EXCERPTED PASSAGE:
So what wire goes where?
My first attempt to install it blew the fuse in the switch.
Thanks.


Connecting the neutral and blowing the fuse may have killed the new
therrmostat.


Possible but unlikely. The 3 contacts in the new thermostat will be
three contacts to a relay inside the device and with no connections to
any of the electronics within the device. With no provision for a mains
neutral it indicates that the thermostat is battery operated and the
output switching is isolated from the electronics.

There is a possibility with a direct short between mains live and
neutral that relay contacts may have welded themselves together or there
has been some arcing. The fuse probably popped fast enough to prevent
any damage.

DATA SUPPLIED:
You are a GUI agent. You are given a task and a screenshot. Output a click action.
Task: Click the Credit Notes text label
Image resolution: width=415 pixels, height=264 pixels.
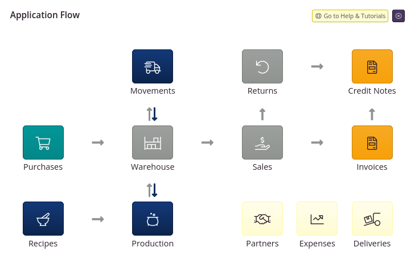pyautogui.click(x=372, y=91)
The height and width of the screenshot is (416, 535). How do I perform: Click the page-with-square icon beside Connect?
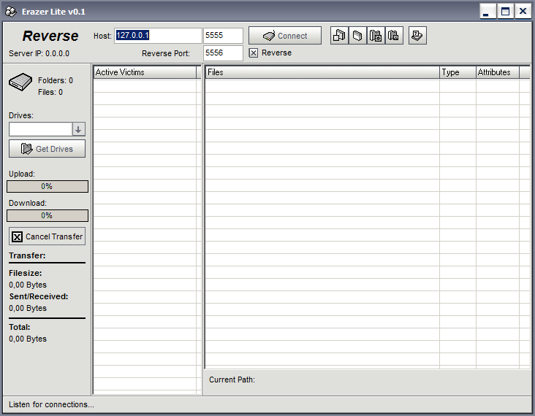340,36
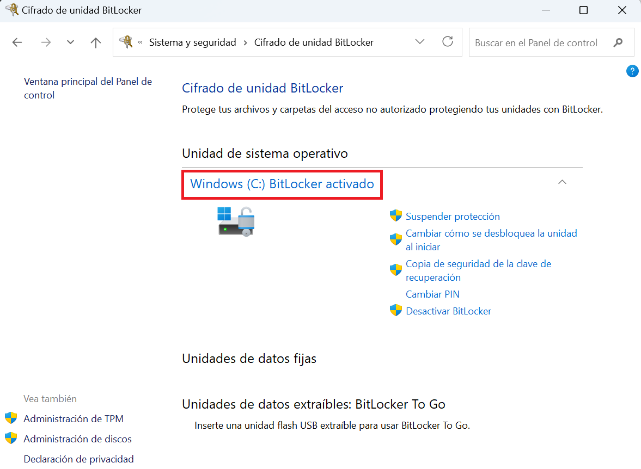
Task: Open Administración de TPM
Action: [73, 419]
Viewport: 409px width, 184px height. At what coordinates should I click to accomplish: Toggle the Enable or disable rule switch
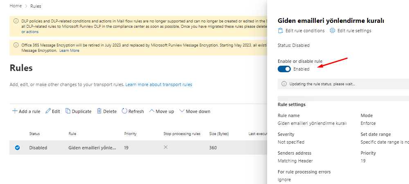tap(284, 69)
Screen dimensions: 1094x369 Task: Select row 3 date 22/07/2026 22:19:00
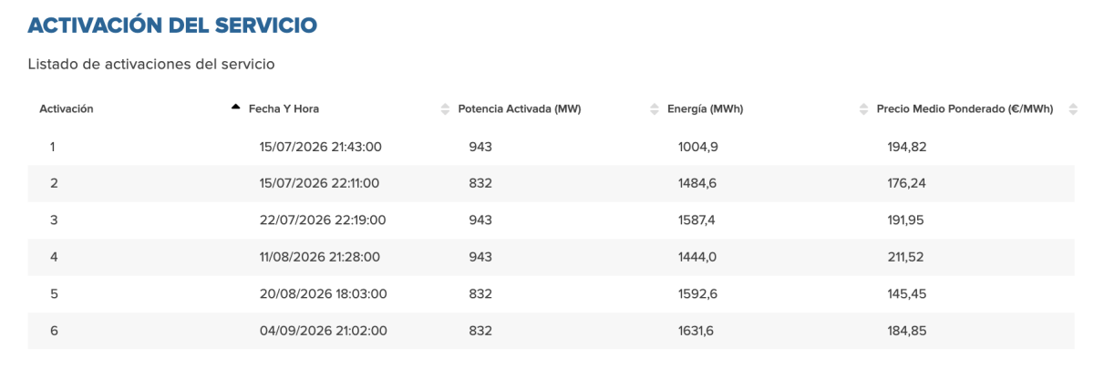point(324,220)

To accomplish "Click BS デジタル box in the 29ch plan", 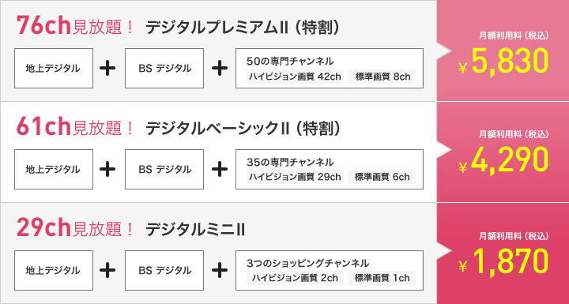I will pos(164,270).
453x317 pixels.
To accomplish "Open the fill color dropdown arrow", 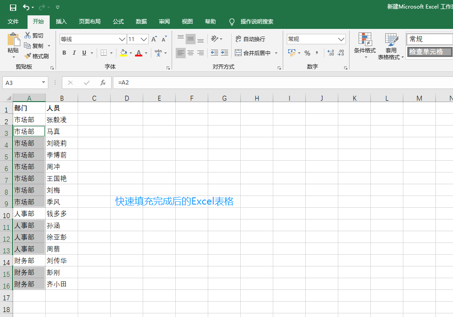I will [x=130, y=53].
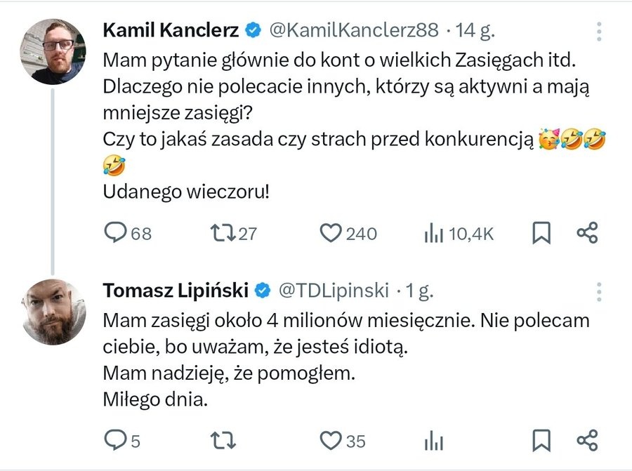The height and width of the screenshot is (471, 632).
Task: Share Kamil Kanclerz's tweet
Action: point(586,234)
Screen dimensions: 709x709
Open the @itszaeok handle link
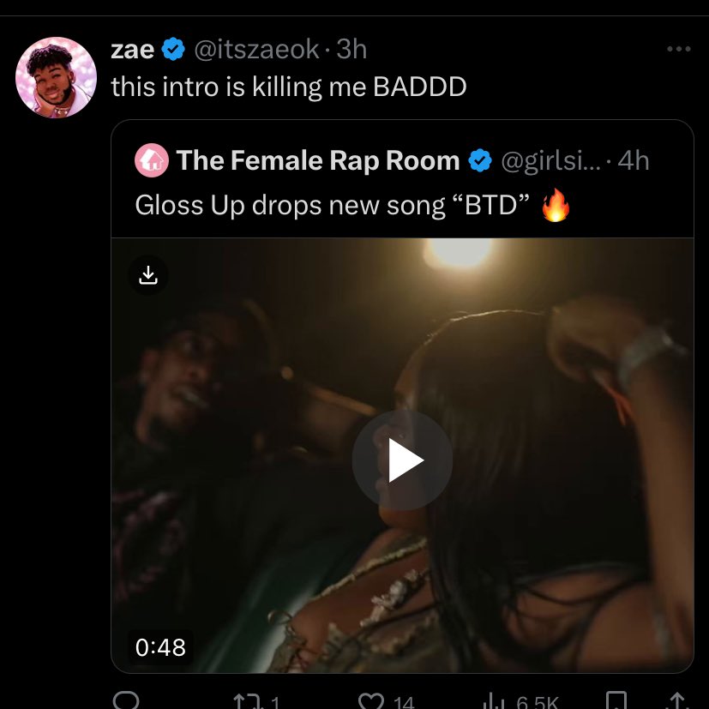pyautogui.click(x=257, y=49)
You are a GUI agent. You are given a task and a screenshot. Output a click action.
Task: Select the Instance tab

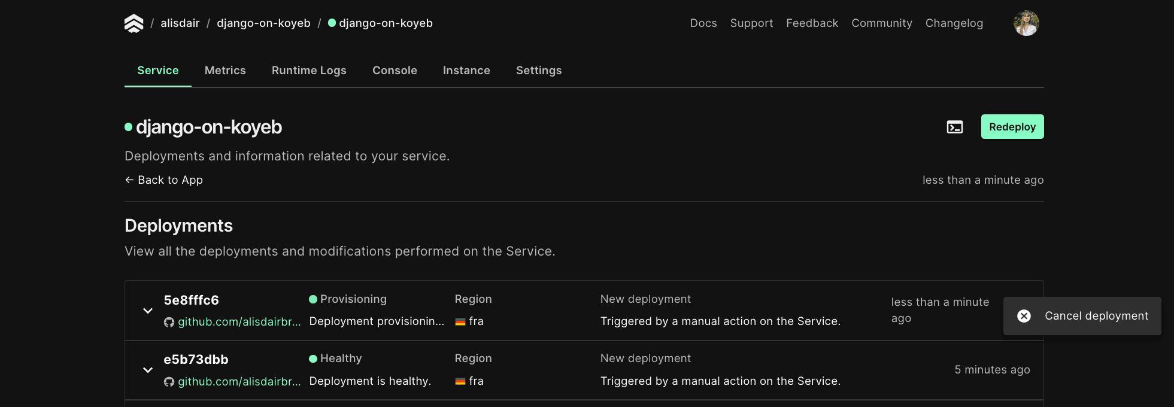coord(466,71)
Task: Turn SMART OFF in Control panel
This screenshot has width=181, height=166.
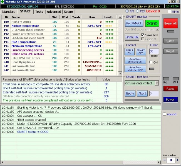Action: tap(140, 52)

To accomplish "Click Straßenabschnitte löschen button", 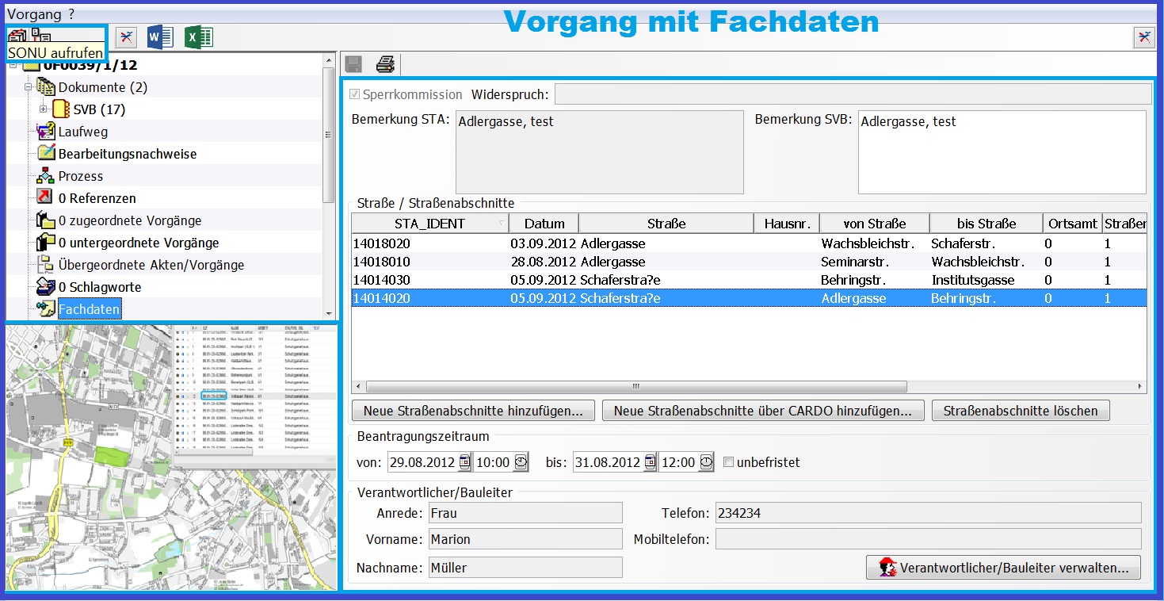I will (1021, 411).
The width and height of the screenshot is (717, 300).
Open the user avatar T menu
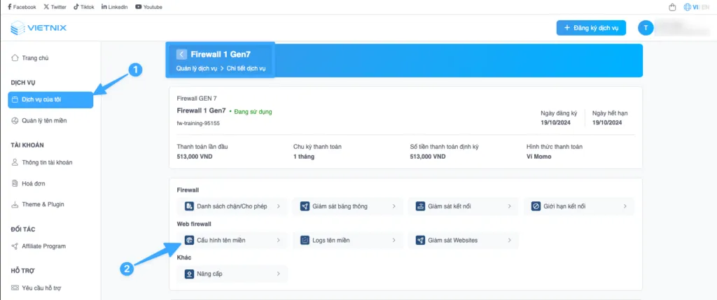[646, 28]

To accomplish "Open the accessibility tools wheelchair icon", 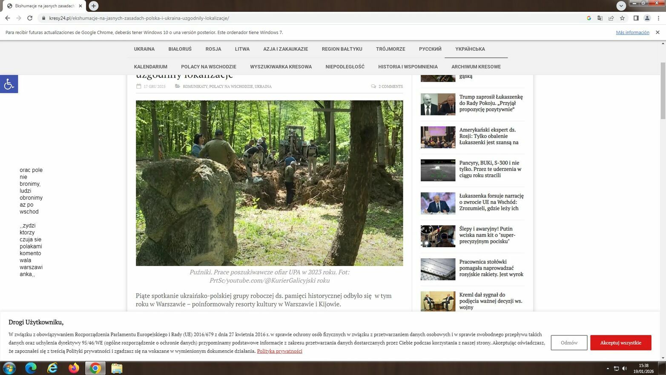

LIST OF TASKS:
(1) Answer from the thermostat thread:
(a) What did the first installation attempt blow?
(b) How many contacts does the new thermostat have?
(c) According to the thread, what might a direct short between mains live and neutral have done to the relay contacts?
(2) Condense the paragraph of the thermostat thread that begins "Possible but unlikely." into a short bulleted list that keeps its main facts.
(3) Repeat word for word everything in the thermostat thread from "There is a possibility" down to "any damage.".
The rows come from a separate source.

EXPECTED ANSWERS:
(1)
(a) The fuse in the switch.
(b) Three.
(c) They may have welded themselves together, or there may have been some arcing.

(2)
- Damage to the thermostat is possible but unlikely.
- Its 3 contacts lead to a relay inside the device, with no connections to any of its electronics.
- It has no provision for a mains neutral, which indicates it is battery operated.
- Its output switching is isolated from the electronics.

(3)
There is a possibility with a direct short between mains live and
neutral that relay contacts may have welded themselves together or there
has been some arcing. The fuse probably popped fast enough to prevent
any damage.